At a debate in Glen Rose earlier this month, Sheffield said he’d been invited to meet a bunch of school superintendents from District 59, who told him they weren’t even interested in talking to Miller anymore.
“This consortium of superintendents,” Miller explained to the crowd, “well, that’s a union, that’s a teacher’s union that put that meeting together. It’s a superintendent’s union.”
Sheffield leaned against his podium and sounded exhausted, dropping his voice as if the point was just too obvious. “There’s no unions in Texas,” he explained, “no superintendent unions, no teacher unions.”
Whatever you want to call them, they’re all on Sheffield’s side. In the last few weeks, Sheffield has received $10,000 from Texas Parent PAC, more than any other House candidate, thanks to a flood of new money from HEB grocery store CEO Charles Butt. The Association of Texas Professional Educators, Texas State Teachers Association and the Texas Classroom Teachers Association combined to chip in another $15,000 in the last month.
The biggest education money Miller has seen, meanwhile, came on primary day, when school voucher advocate James Leininger sent him $25,000.
“Nothing separates us more than our positions on education. I am pro-public education and he is for the privatization of education,” Sheffield says. “For people not directly involved in education, they don’t understand a voucher system at all, and how it can be harmful for these small towns and rural schools.”
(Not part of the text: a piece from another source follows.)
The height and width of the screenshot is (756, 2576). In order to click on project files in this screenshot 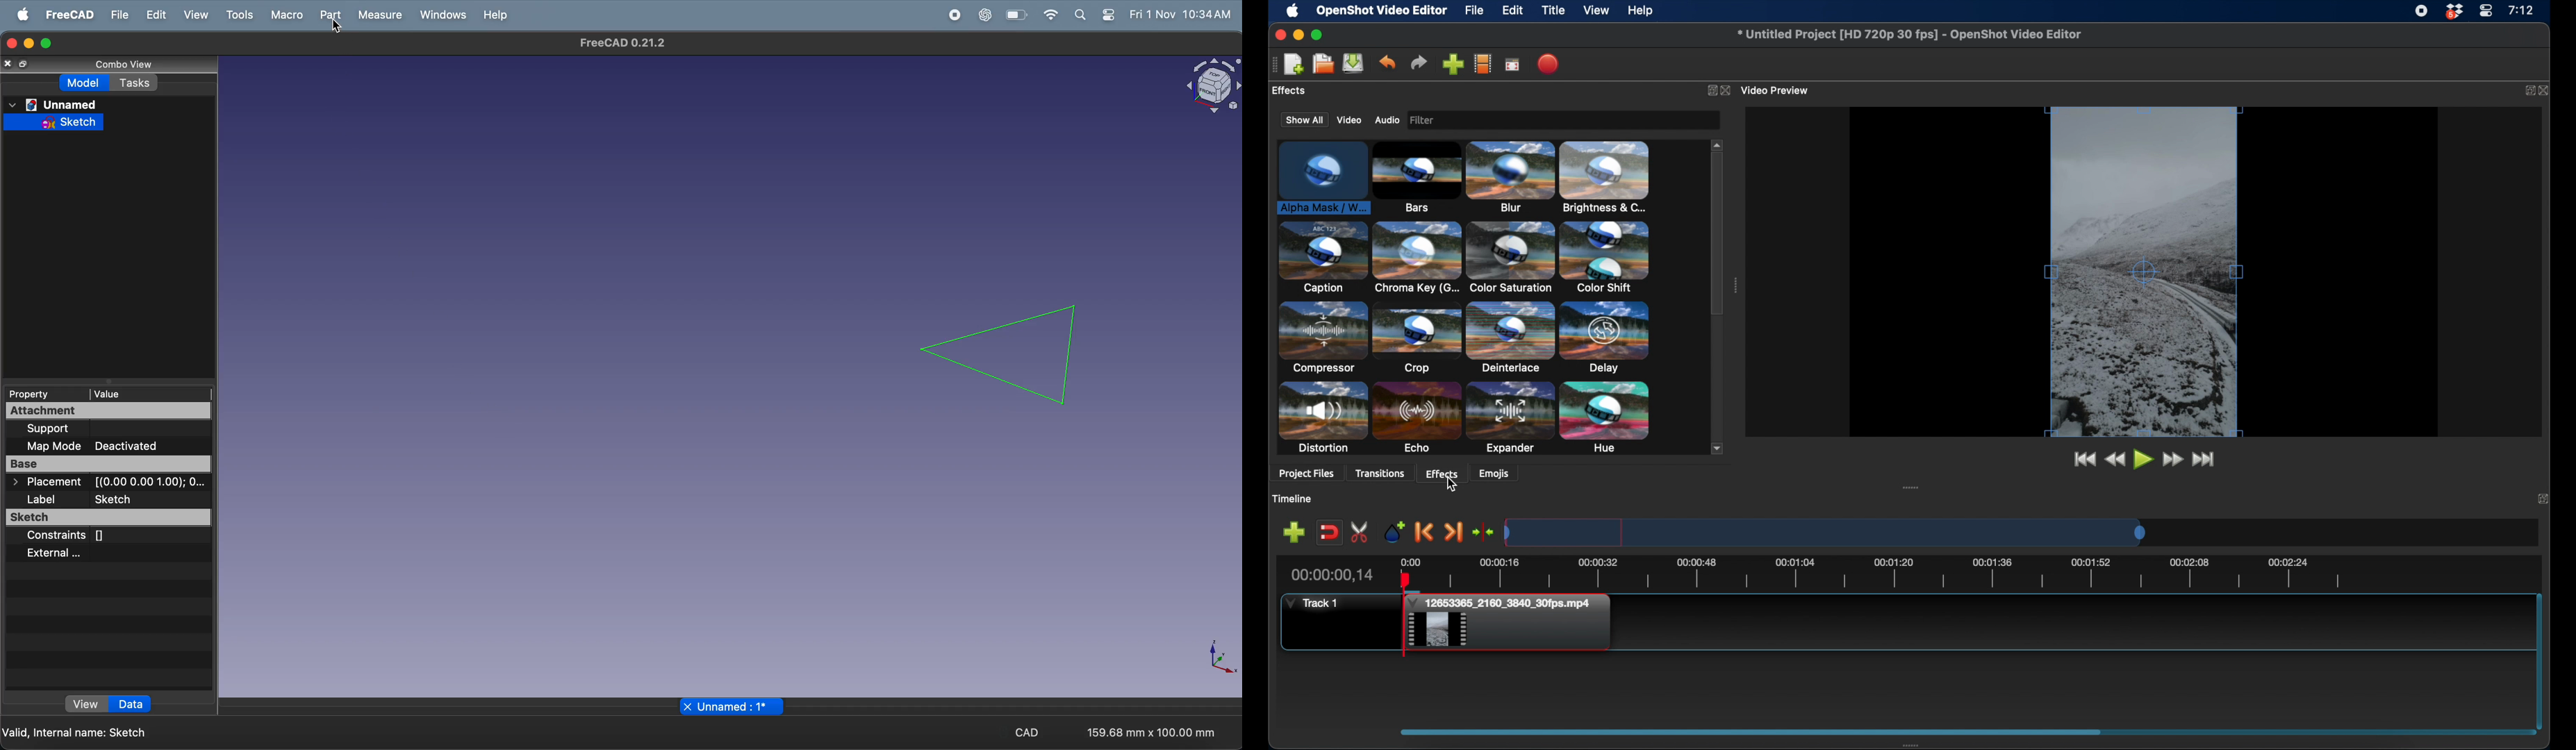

Bill Norris, the Democrat running for the seat, is a high school teacher in Granbury. But the district is overwhelmingly Republican, so the winner of Tuesday’s runoff will very likely win in November.
In the last few weeks, Miller has gone on the offensive, questioning whether Sheffield is really as gun-friendly as he claims (who ever heard of a gun-loving doctor?), and reminding folks that he pals around with unions. “You can’t turn on the TV without seeing his attack ads on the local stations,” Sheffield says. He says he counted three identical half-page ads from Miller in the same edition of some local newspapers.
Mark Jones, a veterinarian who took 16 percent of the primary vote, and initially pledged not to endorse anyone in the runoff, has since backed Miller. County GOP chairs, too, have lined up to support their longtime representative. After spotting his own county chairman carrying a Sid Miller sign at Gatesville’s Fourth of July parade, Sheffield recalls engaging him in a “verbal altercation” over his impartiality, during which Sheffield says he was on the receiving end of an angry chest-bump.
Sheffield’s campaign manager has also said Sheffield was threatened at home by Miller’s brother, and that someone has been pulling up their campaign signs. Miller supporters have cried foul at a Sheffield mailer that they say used a copyrighted photo without permission. It’s a hot-tempered small-town race, only more so in the runoff that’s the only show in town.
Sheffield may not be trying to stake out the ground on Miller’s right—“The tea party’s never talked to me, sir,” is how he put it—but that’s where he’s been trying to hit back, running ads touting Miller’s measly 40 percent rating on the Texas Eagle Forum’s 2011 scorecard. (Nobody who backed Joe Straus in the speaker race got more than 50 percent.) For all his talk about tea party values, Miller’s loyalty to Straus is costing him support from some of the far-right wave that already ousted Straus committee chairs like Vicki Truitt and Rob Eissler. Daniel Greer at the anti-Straus AgendaWise Reports wrote in May that “Miller has been marred by his support of the Speaker and his liberal policies.”
That insidery political scrapping isn’t what’s likely to decide this race, though. Twelve years after they first sent Miller to Austin, rural Republicans in District 59 are closer than ever to getting a change. At this point, they know what to expect from him. As the Killeen Daily Herald related from a campaign forum this spring, Sid Miller is ready to pick up where he left off if he gets a seventh term: “He wants to address concerns about the state’s educational system, and he still has anti-abortion legislation he wants to pursue.”